Bu yazıda Türkiye Yüzyılı Maarif Modeli ile ilgili Musa Mert tarafından kaleme alınan genel bir değerlendirmeye yer verilecektir.
1. Müfredatın sıkça değiştirilmesi hem kurumsallığa hem de elde edilen kazanım ve tecrübelere bir katkı sağlamamaktadır. Buna bağlı olarak yeni program Din ve Değerlerle ilgili derslerin müfredatında köklü değişiklikler getirmediği gibi müfredatı daha karmaşık bir hale getirmiştir.
2. Yeni öğretim programının temelini UNICEF ile hazırlanan K12 Beceriler Çerçevesi Türkiye Bütüncül Modelinin oluşturduğu anlaşılmaktadır. Beceriler ve süreç bileşenlerinin büyük oranda farklı ülkelerin beceri çerçevelerinden tercüme yoluyla oluşturulduğu izlenimi edinilmektedir. K12 Beceriler Çerçevesi Türkiye Bütüncül Modelinin kaynakçasına bakmak bunun için yeterlidir. Yeni programda, özellikle ortak metinde herhangi bir kaynakçanın yer almaması ve hazırlayanların belli olmaması önemli bir eksiklik olarak göze çarpmaktadır.
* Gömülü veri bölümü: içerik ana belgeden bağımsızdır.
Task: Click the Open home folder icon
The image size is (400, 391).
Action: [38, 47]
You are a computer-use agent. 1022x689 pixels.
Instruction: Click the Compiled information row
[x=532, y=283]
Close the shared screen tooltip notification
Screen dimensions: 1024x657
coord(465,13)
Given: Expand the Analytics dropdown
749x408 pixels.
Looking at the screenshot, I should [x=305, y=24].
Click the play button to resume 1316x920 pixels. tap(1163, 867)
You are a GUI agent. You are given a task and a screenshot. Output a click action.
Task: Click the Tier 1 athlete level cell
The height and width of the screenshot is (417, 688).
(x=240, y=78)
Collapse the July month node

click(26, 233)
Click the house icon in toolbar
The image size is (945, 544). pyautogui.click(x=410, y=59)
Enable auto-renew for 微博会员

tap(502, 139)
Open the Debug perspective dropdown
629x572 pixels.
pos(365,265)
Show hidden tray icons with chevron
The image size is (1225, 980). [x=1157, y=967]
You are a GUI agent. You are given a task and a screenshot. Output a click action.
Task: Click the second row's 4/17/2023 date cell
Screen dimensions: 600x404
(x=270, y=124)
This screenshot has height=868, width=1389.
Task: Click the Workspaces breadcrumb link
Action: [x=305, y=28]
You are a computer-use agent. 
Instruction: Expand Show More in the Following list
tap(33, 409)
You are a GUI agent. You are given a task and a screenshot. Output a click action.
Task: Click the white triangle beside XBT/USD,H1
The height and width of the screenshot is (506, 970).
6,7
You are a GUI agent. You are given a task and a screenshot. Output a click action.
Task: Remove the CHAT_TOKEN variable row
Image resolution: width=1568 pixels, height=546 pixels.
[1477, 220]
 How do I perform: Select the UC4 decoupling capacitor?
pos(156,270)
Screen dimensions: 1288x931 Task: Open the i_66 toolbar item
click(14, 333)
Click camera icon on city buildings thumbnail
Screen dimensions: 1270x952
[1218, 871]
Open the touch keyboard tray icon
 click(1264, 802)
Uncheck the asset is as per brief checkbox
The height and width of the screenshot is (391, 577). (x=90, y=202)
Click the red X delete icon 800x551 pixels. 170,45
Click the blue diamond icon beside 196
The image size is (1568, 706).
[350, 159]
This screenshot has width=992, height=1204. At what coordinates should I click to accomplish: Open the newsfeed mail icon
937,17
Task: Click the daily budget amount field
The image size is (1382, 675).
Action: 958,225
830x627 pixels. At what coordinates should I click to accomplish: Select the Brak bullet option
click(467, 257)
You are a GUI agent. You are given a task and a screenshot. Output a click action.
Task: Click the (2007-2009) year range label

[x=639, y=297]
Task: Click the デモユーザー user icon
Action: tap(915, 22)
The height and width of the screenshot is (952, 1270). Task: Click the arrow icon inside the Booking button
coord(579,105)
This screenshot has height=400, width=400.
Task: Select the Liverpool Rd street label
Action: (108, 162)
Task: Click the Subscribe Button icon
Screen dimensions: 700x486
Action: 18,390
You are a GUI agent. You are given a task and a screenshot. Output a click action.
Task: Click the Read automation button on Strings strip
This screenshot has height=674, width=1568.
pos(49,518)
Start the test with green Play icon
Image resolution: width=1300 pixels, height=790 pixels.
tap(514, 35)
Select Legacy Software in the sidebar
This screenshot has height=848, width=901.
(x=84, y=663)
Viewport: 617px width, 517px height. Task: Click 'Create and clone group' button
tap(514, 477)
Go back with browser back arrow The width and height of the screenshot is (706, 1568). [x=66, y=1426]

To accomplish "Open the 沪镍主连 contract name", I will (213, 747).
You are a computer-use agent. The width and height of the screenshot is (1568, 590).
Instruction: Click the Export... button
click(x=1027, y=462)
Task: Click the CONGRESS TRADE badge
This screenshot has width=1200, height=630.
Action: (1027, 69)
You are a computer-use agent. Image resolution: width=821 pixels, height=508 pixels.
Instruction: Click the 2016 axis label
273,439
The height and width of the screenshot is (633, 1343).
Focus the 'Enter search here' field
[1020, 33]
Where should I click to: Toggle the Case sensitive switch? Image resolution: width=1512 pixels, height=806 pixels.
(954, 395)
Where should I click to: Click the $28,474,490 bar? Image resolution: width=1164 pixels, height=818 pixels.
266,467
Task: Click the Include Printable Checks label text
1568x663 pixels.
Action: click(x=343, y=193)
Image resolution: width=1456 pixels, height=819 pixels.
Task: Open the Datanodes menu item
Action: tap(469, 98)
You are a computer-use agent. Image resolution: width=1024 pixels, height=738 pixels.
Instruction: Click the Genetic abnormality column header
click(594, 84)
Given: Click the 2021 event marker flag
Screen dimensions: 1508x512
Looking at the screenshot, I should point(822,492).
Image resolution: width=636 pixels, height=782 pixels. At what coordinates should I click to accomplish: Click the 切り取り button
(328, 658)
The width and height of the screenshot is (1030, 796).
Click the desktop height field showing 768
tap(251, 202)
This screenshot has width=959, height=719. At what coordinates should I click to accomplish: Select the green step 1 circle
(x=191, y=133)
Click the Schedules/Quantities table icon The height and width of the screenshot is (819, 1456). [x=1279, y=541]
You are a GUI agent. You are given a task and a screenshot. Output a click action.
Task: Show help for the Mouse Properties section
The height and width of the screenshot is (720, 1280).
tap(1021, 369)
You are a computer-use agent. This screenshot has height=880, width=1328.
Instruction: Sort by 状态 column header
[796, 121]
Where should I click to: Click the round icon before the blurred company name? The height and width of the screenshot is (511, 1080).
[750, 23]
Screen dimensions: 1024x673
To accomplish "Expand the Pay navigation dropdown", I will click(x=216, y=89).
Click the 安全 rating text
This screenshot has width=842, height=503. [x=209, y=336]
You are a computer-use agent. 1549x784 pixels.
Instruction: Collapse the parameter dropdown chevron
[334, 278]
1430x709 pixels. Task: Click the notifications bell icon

3. Yeni kavramlar içeren müfredat dil ve anlatım açısından anlaşılır değildir. Bilinen oturmuş kavramlar yerine yeni kavramlar üreterek aynı şeyleri söylemenin programa bir katkısı olmadığı düşünülmektedir. Becerilerin öğrenme çıktısına dönüştürülmesinde zorluklar yaşandığı anlaşılmaktadır. Mevcut programdaki kazanımların sade, anlaşılır ve net dili, yerini karmaşık beceri ve süreç bileşenlerine bırakmıştır.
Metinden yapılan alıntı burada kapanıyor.